2. Mendapat Pahala Seperti Salat Semalam Penuh

Bagi yang salat berjamaah hingga imam selesai, maka dicatat sebagai pahala dengan ganjarannya yang sudah dijanjikan Allah SWT.

3. Melatih Konsistensi Ibadah

Salat Tarawih dilakukan hampir setiap malam selama Ramadan. Ini melatih kedisiplinan, komitmen, dan konsistensi dalam beribadah.

4. Meningkatkan Kedekatan dengan Al-Qur’an

Di banyak masjid, imam membaca ayat-ayat panjang, bahkan ada yang mengkhatamkan Al-Qur’an selama Ramadan. Ini membuat jamaah lebih dekat dengan Al-Qur’an dan memahami maknanya.

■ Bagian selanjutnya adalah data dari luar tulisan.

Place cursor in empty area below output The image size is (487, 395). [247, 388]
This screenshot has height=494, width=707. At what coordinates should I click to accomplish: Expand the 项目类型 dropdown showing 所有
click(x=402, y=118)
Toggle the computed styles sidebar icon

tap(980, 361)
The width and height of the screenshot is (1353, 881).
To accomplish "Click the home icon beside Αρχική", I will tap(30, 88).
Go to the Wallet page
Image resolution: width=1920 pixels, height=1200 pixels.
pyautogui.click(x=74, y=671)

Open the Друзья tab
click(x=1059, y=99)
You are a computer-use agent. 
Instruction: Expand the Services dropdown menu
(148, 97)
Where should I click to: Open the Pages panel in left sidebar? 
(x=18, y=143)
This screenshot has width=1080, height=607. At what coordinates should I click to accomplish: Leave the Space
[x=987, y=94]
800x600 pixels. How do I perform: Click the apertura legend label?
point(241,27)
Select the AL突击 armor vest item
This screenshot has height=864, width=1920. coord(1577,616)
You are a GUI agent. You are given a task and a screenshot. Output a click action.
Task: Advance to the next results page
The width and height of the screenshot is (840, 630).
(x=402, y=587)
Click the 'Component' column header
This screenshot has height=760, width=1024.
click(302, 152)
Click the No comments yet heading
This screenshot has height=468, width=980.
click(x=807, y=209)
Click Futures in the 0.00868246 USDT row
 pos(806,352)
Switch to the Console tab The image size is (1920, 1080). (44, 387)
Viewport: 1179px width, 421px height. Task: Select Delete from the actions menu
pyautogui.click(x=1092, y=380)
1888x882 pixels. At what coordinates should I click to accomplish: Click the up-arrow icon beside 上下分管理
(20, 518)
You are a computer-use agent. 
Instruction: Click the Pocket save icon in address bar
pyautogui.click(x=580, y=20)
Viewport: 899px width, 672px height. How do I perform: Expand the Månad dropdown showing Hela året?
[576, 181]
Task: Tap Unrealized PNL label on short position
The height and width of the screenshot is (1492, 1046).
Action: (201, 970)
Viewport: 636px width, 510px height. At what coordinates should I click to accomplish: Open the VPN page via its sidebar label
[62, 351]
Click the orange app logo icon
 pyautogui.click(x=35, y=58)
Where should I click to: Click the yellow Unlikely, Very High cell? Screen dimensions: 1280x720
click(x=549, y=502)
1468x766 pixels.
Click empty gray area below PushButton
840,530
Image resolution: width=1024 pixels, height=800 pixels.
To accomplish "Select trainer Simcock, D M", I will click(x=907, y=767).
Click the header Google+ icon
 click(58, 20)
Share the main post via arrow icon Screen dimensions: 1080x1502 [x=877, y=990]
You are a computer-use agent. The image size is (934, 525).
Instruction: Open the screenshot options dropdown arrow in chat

5. Mempererat Ukhuwah Islamiyah

Masjid menjadi lebih hidup. Anak muda, orangtua, hingga lansia berkumpul dalam satu saf. Suasana ini mempererat hubungan sosial dan spiritual.

Tips Agar Khusyuk saat Salat Tarawih

Banyak orang merasa Tarawih terasa panjang dan melelahkan. Berikut beberapa tips agar lebih khusyuk dan nyaman:

1. Persiapkan Fisik dengan Baik

Jangan makan berlebihan saat berbuka. Perut yang terlalu kenyang membuat tubuh mudah mengantuk dan berat saat berdiri lama. Pilih makanan ringan dan bergizi agar tetap bertenaga.

2. Datang Lebih Awal ke Masjid

Datang lebih awal memberi waktu untuk menenangkan diri, berdzikir, dan menyiapkan hati sebelum salat tarawih dimulai. Sebaiknya datang saat Adzan Isya dan mengikuti salat isya berjamaah di masjid.

Hindari datang terburu-buru karena itu bisa mengganggu konsentrasi.

3. Pahami Bacaan Salat

Jika memahami arti bacaan salat, hati akan lebih tersentuh. Cobalah pelajari arti Al-Fatihah, doa rukuk, sujud, dan bacaan lainnya.

Ketika tahu maknanya, salat tidak lagi sekadar gerakan rutin.

4. Niatkan untuk Ibadah, Bukan Sekadar Rutinitas

Tanamkan dalam hati bahwa Tarawih adalah kesempatan emas yang hanya datang setahun sekali. Anggap setiap rakaat sebagai investasi akhirat.

5. Hindari Main Ponsel

Sebelum masuk masjid, atur ponsel ke mode senyap. Hindari membuka media sosial saat jeda antar rakaat agar fokus tidak terpecah.

6. Pilih Jumlah Rakaat Sesuai Kemampuan

Jika merasa tidak sanggup 23 rakaat, tidak masalah memilih 11 rakaat. Islam tidak memberatkan. Yang terpenting adalah kualitas, bukan kuantitas.

Salat Tarawih dan Semangat Ramadan

Salat Tarawih bukan sekadar tradisi tahunan. Ia adalah simbol semangat Ramadan. Dari anak remaja hingga orang dewasa, semua memiliki kesempatan yang sama untuk memperbaiki diri.

Bagi usia 14 tahun, Tarawih bisa menjadi awal pembiasaan ibadah yang konsisten. Bagi usia produktif 20–40 tahun, Tarawih menjadi penyeimbang kesibukan dunia.

Sementara bagi usia 50 tahun ke atas, Tarawih adalah momentum memperbanyak bekal akhirat. Ramadan datang hanya sebulan. Jangan sampai berlalu tanpa makna.

Salat Tarawih adalah ibadah sunnah yang sangat dianjurkan di bulan Ramadan. Niatnya dilakukan dalam hati, jumlah rakaat bisa 11 atau 23 sesuai keyakinan dan kemampuan, serta memiliki banyak keutamaan seperti pengampunan dosa dan pahala besar.

Agar lebih khusyuk, persiapkan fisik dan hati, pahami bacaan salat, serta fokus pada ibadah.

Yang paling penting, jangan jadikan perbedaan jumlah rakaat sebagai perdebatan. Jadikan Ramadan sebagai ajang memperkuat iman dan persaudaraan. Semoga bermanfaat !!!